- WHAT YOU ARE ASKED TO DO -
Return every one of the rows below word for word, keeping their order.

- GIVEN DATA -
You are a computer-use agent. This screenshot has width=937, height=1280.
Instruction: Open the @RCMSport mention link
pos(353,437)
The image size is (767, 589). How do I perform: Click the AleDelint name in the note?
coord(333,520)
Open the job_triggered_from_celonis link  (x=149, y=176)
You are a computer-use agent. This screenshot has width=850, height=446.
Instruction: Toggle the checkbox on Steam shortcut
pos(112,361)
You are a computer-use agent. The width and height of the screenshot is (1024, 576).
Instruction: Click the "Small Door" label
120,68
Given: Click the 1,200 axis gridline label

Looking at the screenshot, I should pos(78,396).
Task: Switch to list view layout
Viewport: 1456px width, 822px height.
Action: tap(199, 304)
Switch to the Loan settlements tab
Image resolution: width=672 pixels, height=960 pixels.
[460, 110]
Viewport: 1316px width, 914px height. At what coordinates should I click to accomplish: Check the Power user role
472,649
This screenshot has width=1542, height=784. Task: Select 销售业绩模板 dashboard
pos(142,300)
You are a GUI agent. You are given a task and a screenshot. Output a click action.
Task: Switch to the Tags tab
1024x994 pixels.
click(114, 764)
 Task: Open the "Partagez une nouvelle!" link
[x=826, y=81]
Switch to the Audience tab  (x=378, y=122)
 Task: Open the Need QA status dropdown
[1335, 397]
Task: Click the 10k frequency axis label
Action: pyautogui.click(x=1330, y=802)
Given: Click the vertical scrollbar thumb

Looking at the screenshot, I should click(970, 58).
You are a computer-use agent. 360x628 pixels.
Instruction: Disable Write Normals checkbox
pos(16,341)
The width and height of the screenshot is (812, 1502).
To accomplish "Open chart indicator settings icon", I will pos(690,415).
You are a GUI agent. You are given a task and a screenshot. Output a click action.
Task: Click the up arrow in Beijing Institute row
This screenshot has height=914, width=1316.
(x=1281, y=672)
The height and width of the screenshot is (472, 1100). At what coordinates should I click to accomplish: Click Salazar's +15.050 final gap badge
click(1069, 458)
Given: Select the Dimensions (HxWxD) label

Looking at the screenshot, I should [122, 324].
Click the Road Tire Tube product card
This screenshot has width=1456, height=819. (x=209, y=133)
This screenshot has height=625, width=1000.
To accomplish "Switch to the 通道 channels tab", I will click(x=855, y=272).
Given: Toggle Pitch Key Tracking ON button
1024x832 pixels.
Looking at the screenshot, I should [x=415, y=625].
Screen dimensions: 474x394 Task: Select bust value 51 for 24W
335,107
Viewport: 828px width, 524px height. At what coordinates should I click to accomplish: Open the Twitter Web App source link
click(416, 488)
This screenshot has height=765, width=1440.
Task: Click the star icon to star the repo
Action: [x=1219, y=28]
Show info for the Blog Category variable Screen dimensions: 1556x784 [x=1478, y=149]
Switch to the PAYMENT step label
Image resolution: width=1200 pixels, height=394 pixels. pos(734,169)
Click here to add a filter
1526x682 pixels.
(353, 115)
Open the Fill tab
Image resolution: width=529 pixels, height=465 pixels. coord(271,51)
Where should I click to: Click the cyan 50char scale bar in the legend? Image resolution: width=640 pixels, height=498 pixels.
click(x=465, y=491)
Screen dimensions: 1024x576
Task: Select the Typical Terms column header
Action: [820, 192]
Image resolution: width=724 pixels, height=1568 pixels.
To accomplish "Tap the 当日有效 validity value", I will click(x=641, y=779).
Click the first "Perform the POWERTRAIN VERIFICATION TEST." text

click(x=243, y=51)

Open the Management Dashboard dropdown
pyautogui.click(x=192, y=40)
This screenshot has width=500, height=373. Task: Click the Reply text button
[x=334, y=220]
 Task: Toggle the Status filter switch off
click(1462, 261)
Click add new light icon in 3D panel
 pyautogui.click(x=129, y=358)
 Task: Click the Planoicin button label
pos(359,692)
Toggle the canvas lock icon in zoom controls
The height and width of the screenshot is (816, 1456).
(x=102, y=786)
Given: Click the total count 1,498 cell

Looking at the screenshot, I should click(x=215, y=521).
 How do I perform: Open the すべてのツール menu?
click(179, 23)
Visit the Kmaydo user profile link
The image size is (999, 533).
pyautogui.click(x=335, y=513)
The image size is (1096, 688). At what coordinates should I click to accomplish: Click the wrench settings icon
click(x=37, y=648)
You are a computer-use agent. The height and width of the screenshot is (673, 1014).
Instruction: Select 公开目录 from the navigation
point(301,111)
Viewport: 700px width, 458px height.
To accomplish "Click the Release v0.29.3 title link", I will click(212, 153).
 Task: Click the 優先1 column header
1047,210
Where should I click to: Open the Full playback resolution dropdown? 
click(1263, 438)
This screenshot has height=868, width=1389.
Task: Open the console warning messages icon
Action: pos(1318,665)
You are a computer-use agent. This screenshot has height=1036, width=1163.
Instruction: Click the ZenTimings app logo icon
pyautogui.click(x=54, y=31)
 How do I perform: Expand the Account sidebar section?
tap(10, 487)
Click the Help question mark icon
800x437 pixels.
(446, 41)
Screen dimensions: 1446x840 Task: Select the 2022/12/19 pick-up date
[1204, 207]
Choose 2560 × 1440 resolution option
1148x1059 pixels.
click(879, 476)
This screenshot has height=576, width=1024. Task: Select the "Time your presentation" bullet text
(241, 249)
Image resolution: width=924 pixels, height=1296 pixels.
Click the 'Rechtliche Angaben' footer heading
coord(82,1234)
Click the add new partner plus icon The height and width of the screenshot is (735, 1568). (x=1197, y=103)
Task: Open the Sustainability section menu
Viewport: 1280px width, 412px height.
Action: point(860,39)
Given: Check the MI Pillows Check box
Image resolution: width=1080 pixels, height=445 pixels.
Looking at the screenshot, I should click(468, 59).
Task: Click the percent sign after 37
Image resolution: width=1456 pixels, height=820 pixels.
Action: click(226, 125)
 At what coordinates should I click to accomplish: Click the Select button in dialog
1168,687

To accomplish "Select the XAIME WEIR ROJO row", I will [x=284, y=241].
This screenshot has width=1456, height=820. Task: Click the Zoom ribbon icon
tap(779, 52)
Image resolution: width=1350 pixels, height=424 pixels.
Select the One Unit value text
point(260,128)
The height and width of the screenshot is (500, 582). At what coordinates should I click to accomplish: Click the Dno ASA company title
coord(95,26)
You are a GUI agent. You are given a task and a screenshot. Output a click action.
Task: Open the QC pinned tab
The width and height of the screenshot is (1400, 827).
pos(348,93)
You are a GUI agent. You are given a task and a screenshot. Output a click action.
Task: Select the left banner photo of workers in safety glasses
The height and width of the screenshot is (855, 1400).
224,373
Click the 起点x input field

- THE ANSWER -
You are a computer-use agent. This screenshot has width=937, height=1280.
Instruction: Open the @RCMSport mention link
pos(353,437)
The image size is (767, 589). How do I perform: Click the AleDelint name in the note?
coord(333,520)
Open the job_triggered_from_celonis link  (x=149, y=176)
You are a computer-use agent. This screenshot has width=850, height=446.
Instruction: Toggle the checkbox on Steam shortcut
pos(112,361)
You are a computer-use agent. The width and height of the screenshot is (1024, 576).
Instruction: Click the "Small Door" label
120,68
Given: Click the 1,200 axis gridline label

Looking at the screenshot, I should pos(78,396).
Task: Switch to list view layout
Viewport: 1456px width, 822px height.
Action: tap(199, 304)
Switch to the Loan settlements tab
Image resolution: width=672 pixels, height=960 pixels.
[460, 110]
Viewport: 1316px width, 914px height. At what coordinates should I click to accomplish: Check the Power user role
472,649
This screenshot has width=1542, height=784. Task: Select 销售业绩模板 dashboard
pos(142,300)
You are a GUI agent. You are given a task and a screenshot. Output a click action.
Task: Switch to the Tags tab
1024x994 pixels.
click(114, 764)
 Task: Open the "Partagez une nouvelle!" link
[x=826, y=81]
Switch to the Audience tab  (x=378, y=122)
 Task: Open the Need QA status dropdown
[1335, 397]
Task: Click the 10k frequency axis label
Action: pyautogui.click(x=1330, y=802)
Given: Click the vertical scrollbar thumb

Looking at the screenshot, I should click(970, 58).
You are a computer-use agent. 360x628 pixels.
Instruction: Disable Write Normals checkbox
pos(16,341)
The width and height of the screenshot is (812, 1502).
To accomplish "Open chart indicator settings icon", I will pos(690,415).
You are a GUI agent. You are given a task and a screenshot. Output a click action.
Task: Click the up arrow in Beijing Institute row
This screenshot has height=914, width=1316.
(x=1281, y=672)
The height and width of the screenshot is (472, 1100). At what coordinates should I click to accomplish: Click Salazar's +15.050 final gap badge
click(1069, 458)
Given: Select the Dimensions (HxWxD) label

Looking at the screenshot, I should [122, 324].
Click the Road Tire Tube product card
This screenshot has width=1456, height=819. (x=209, y=133)
This screenshot has height=625, width=1000.
To accomplish "Switch to the 通道 channels tab", I will click(x=855, y=272).
Given: Toggle Pitch Key Tracking ON button
1024x832 pixels.
Looking at the screenshot, I should [x=415, y=625].
Screen dimensions: 474x394 Task: Select bust value 51 for 24W
335,107
Viewport: 828px width, 524px height. At what coordinates should I click to accomplish: Open the Twitter Web App source link
click(416, 488)
This screenshot has height=765, width=1440.
Task: Click the star icon to star the repo
Action: [x=1219, y=28]
Show info for the Blog Category variable Screen dimensions: 1556x784 [x=1478, y=149]
Switch to the PAYMENT step label
Image resolution: width=1200 pixels, height=394 pixels. pos(734,169)
Click here to add a filter
1526x682 pixels.
(353, 115)
Open the Fill tab
Image resolution: width=529 pixels, height=465 pixels. coord(271,51)
Where should I click to: Click the cyan 50char scale bar in the legend? Image resolution: width=640 pixels, height=498 pixels.
click(x=465, y=491)
Screen dimensions: 1024x576
Task: Select the Typical Terms column header
Action: [820, 192]
Image resolution: width=724 pixels, height=1568 pixels.
To accomplish "Tap the 当日有效 validity value", I will click(x=641, y=779).
Click the first "Perform the POWERTRAIN VERIFICATION TEST." text

click(x=243, y=51)

Open the Management Dashboard dropdown
pyautogui.click(x=192, y=40)
This screenshot has width=500, height=373. Task: Click the Reply text button
[x=334, y=220]
 Task: Toggle the Status filter switch off
click(1462, 261)
Click add new light icon in 3D panel
 pyautogui.click(x=129, y=358)
 Task: Click the Planoicin button label
pos(359,692)
Toggle the canvas lock icon in zoom controls
The height and width of the screenshot is (816, 1456).
(x=102, y=786)
Given: Click the total count 1,498 cell

Looking at the screenshot, I should click(x=215, y=521).
 How do I perform: Open the すべてのツール menu?
click(179, 23)
Visit the Kmaydo user profile link
The image size is (999, 533).
pyautogui.click(x=335, y=513)
The image size is (1096, 688). At what coordinates should I click to accomplish: Click the wrench settings icon
click(x=37, y=648)
You are a computer-use agent. The height and width of the screenshot is (673, 1014).
Instruction: Select 公开目录 from the navigation
point(301,111)
Viewport: 700px width, 458px height.
To accomplish "Click the Release v0.29.3 title link", I will click(212, 153).
 Task: Click the 優先1 column header
1047,210
Where should I click to: Open the Full playback resolution dropdown? 
click(1263, 438)
This screenshot has height=868, width=1389.
Task: Open the console warning messages icon
Action: pos(1318,665)
You are a computer-use agent. This screenshot has height=1036, width=1163.
Instruction: Click the ZenTimings app logo icon
pyautogui.click(x=54, y=31)
 How do I perform: Expand the Account sidebar section?
tap(10, 487)
Click the Help question mark icon
800x437 pixels.
(446, 41)
Screen dimensions: 1446x840 Task: Select the 2022/12/19 pick-up date
[1204, 207]
Choose 2560 × 1440 resolution option
1148x1059 pixels.
click(879, 476)
This screenshot has height=576, width=1024. Task: Select the "Time your presentation" bullet text
(241, 249)
Image resolution: width=924 pixels, height=1296 pixels.
Click the 'Rechtliche Angaben' footer heading
coord(82,1234)
Click the add new partner plus icon The height and width of the screenshot is (735, 1568). (x=1197, y=103)
Task: Open the Sustainability section menu
Viewport: 1280px width, 412px height.
Action: point(860,39)
Given: Check the MI Pillows Check box
Image resolution: width=1080 pixels, height=445 pixels.
Looking at the screenshot, I should click(468, 59).
Task: Click the percent sign after 37
Image resolution: width=1456 pixels, height=820 pixels.
Action: click(226, 125)
 At what coordinates should I click to accomplish: Click the Select button in dialog
1168,687

To accomplish "Select the XAIME WEIR ROJO row", I will [x=284, y=241].
This screenshot has width=1456, height=820. Task: Click the Zoom ribbon icon
tap(779, 52)
Image resolution: width=1350 pixels, height=424 pixels.
Select the One Unit value text
point(260,128)
The height and width of the screenshot is (500, 582). At what coordinates should I click to accomplish: Click the Dno ASA company title
coord(95,26)
You are a GUI agent. You are given a task and a screenshot. Output a click action.
Task: Open the QC pinned tab
The width and height of the screenshot is (1400, 827).
pos(348,93)
You are a GUI agent. You are given a task and a screenshot. Output a click action.
Task: Select the left banner photo of workers in safety glasses
The height and width of the screenshot is (855, 1400).
224,373
Click the 起点x input field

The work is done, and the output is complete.